Copy only those lines which run from the line containing "You are a computer-use agent. 600x481 pixels." to the end of the entries below, both inclusive, exactly as written and with no pictures.

——————

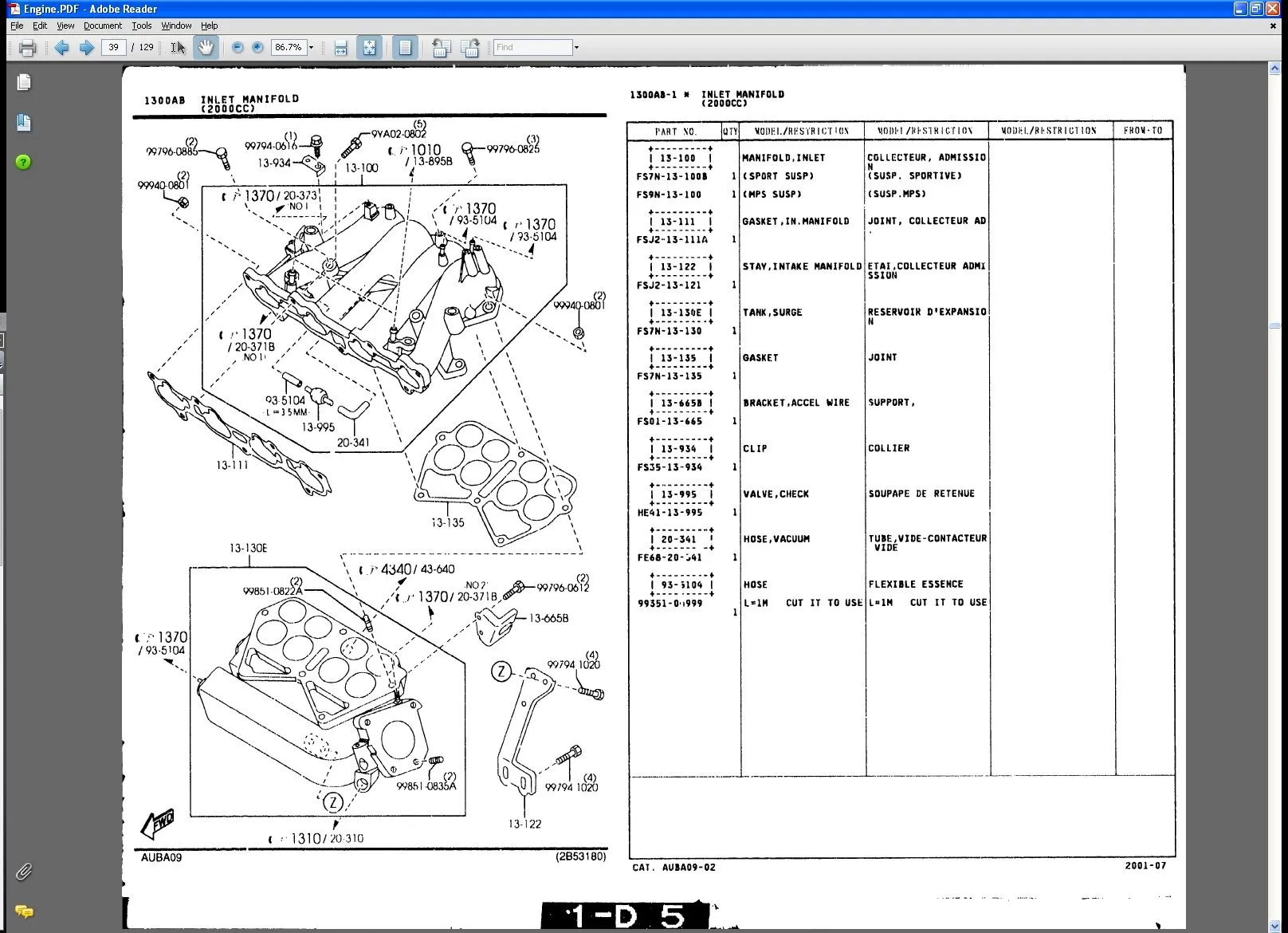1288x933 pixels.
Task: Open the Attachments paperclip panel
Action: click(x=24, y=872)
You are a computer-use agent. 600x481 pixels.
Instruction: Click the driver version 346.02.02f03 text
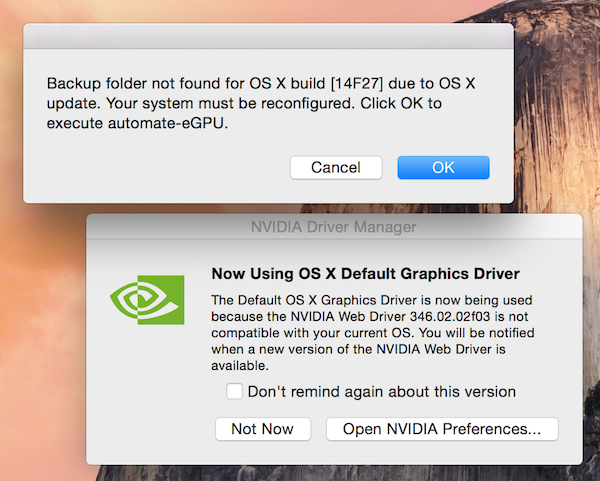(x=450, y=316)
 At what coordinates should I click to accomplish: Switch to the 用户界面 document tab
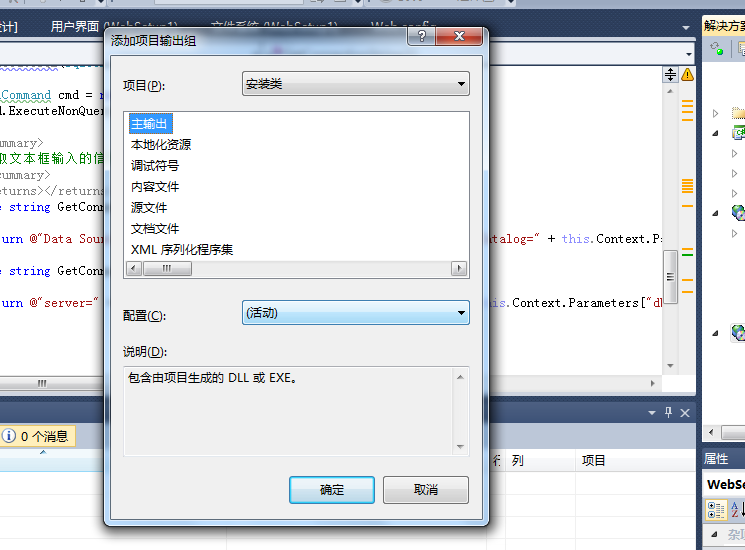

——————

EXERCISE RESPONSE ::
You are a computer-use agent. 600x481 pixels.
Instruction: Click the driver version 346.02.02f03 text
(x=450, y=316)
 At what coordinates should I click to accomplish: Switch to the 用户界面 document tab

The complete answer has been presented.